My grandfather had a song which would make the darky laugh. He would pound the bar and stamp his feet to keep time, so he thought, with his words. All would listen.

“The Lord made a nayger
,

He made him in the night
,

He made him in sich a hurry
,

He forgot to make him white.”

Grandfather was one of the first men in Ohio to allow his wife complete expression. He would not bother her for days at a time. Unless, of course, liquor had made him slightly ill. He would then sit in his large chair and hit the table with his bottle.

“Kath-u-rin—Kath-u-rin,” he would shout.

Grandmother, aged, stooped and vital, with wrinkles in her face deep enough to bury matches, would draw near him holding a corncob pipe in her hand.

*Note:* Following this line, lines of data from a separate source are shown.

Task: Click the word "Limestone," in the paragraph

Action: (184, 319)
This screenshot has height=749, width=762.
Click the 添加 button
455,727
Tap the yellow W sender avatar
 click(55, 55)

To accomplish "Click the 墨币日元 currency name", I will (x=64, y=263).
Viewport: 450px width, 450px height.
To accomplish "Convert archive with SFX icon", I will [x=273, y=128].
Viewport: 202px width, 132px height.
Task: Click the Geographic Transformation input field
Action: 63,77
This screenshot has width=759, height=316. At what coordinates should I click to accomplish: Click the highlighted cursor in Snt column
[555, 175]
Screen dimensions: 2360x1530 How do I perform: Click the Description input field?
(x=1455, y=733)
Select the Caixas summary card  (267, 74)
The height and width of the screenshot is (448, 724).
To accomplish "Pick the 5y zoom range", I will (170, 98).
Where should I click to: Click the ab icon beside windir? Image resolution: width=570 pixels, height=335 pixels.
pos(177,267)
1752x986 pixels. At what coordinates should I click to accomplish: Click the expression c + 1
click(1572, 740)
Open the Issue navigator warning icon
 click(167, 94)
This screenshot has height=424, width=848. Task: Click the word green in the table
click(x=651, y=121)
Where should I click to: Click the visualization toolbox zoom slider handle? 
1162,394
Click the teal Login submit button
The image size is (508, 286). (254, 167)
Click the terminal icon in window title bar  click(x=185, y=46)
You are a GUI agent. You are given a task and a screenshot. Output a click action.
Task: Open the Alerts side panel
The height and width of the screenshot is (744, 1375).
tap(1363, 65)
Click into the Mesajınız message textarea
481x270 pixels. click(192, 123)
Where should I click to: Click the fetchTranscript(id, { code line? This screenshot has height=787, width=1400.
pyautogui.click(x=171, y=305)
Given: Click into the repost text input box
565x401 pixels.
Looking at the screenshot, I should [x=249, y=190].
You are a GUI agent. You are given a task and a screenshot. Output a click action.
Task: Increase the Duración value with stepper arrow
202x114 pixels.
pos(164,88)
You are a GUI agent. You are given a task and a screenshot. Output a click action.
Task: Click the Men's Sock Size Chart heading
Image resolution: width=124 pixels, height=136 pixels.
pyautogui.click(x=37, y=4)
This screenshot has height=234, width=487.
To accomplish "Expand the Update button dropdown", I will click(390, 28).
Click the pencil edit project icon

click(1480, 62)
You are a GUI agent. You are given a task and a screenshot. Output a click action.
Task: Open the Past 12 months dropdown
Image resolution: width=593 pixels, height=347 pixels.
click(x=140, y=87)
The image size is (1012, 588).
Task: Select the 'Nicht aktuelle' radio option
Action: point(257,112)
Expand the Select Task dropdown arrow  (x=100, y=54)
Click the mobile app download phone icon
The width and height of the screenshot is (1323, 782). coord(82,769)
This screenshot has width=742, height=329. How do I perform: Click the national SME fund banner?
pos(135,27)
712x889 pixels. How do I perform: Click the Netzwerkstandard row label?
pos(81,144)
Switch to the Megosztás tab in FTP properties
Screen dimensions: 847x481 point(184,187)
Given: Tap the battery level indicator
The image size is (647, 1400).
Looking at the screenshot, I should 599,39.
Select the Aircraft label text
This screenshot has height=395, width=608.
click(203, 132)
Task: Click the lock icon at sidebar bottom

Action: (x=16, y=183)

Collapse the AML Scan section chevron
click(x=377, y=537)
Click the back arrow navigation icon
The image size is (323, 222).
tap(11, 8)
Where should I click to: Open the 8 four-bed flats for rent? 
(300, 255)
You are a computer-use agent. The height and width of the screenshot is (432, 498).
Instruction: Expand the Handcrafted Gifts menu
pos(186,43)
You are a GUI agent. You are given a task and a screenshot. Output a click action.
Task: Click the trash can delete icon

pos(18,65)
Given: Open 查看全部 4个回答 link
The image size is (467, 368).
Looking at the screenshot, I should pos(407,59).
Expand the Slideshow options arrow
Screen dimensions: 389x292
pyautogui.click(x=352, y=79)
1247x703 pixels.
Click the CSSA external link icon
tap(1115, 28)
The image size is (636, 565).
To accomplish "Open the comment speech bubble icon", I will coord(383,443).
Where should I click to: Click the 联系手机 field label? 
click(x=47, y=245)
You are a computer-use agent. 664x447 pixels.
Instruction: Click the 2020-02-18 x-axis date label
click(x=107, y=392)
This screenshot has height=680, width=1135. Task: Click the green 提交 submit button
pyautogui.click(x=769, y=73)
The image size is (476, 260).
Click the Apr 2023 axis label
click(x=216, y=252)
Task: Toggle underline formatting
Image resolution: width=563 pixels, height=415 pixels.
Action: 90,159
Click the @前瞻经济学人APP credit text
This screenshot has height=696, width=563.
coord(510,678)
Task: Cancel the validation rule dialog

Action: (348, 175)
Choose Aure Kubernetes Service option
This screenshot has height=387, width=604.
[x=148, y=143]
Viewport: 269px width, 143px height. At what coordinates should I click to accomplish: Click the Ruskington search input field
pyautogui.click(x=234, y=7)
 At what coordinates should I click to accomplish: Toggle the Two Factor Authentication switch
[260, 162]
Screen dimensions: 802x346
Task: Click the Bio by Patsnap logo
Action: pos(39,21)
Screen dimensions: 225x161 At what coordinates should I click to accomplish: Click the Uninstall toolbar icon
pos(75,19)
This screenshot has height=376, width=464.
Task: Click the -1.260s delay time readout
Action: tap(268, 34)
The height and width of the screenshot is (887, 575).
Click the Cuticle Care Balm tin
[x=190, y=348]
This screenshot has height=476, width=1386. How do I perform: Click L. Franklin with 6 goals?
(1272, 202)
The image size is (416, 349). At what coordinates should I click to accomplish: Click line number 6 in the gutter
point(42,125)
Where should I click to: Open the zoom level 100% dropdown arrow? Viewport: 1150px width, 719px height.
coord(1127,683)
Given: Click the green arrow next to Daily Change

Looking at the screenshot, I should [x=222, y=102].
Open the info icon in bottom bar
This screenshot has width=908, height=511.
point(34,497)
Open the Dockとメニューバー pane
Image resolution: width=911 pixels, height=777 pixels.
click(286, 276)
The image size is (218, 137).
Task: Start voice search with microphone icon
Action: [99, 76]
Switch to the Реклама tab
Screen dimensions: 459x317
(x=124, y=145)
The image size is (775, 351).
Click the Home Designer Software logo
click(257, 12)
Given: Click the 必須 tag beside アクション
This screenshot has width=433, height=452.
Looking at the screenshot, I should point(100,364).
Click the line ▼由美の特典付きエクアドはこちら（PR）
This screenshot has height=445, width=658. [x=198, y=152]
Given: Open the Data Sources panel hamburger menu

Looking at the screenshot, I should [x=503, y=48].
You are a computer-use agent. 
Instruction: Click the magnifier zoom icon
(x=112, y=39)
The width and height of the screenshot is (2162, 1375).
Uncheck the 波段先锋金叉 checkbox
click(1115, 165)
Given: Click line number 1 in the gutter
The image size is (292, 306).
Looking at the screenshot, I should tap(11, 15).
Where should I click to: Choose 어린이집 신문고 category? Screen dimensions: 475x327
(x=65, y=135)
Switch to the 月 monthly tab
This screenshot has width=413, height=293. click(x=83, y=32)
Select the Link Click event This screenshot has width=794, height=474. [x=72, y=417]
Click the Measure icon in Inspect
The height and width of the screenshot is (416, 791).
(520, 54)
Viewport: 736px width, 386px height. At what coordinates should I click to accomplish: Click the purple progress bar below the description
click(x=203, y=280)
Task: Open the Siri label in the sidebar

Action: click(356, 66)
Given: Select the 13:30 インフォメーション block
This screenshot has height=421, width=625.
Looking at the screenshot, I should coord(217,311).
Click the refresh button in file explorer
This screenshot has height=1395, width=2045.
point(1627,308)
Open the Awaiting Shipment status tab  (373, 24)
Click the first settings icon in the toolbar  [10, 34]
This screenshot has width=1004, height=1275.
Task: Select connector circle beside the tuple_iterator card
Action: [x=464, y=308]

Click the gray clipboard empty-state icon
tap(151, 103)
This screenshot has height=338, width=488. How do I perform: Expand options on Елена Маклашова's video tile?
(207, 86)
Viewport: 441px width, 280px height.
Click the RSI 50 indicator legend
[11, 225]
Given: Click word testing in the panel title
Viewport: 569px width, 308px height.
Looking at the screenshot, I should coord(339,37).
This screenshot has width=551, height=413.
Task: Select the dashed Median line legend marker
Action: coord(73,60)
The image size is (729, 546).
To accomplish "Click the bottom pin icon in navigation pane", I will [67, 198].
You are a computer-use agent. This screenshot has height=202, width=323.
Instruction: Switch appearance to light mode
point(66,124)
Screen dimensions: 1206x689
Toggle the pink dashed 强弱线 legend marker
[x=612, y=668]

“Indade, Kath-u-rin—you know what it is—it's that damned licker Coffee sells—it'd eat a hole in a pipe.”

“Well, it's good for ye—a man yere age—a-lettin' the licker soak yere fine brains out—what'll iver become o' ye?”

“Be still, woman, be still—be still! It's more licker I want an' not advice—indade a woman o' ould Ireland should be ashamed to talk so to her lord an' master.”

“Indade an' ye'll git no more licker this day!” was the defiant rejoinder.

At this insult grandfather would hurry from the house.

But grandfather was unlike most men. Once in the saloon, no one ever heard of his troubles at home. He was a born man about town.

The saloon was his refuge from the crassness of a peasant world into which he had been accidentally born.

Grandfather loved the machinations of politics. As a peddler he had learned to be a great teller of tales. He could adapt himself to any company. He could be droll or sentimental by turns, according to his audience. He seemed to read on faces the kind of story wanted. To everyone in the town he was “Old Hughie.” But he was more than that—a traveling raconteur on the muddy road of life. He drank vile and good liquor, and tried every means possible to keep still-born the hopes that lay close to his heart and brain.

At times, when alone with him, I could see a pained expression on his face. And once, when his immense shoulders ached when he lifted the glass, he rested his hand on the bar…

“Niver work hard wit' hands me boy—look at me—I'm bint like an ould tree in the wind—and for what—a bed that's niver made up—an' shotgun whisky for a nickel a glass—an' the damned rheumatiz on cold nights that cuts at me flesh like Dick Hurm's razors. The praest'll tell ye that work is noble—it may be—for a mule—for he does none of it himself—I mane the praest—.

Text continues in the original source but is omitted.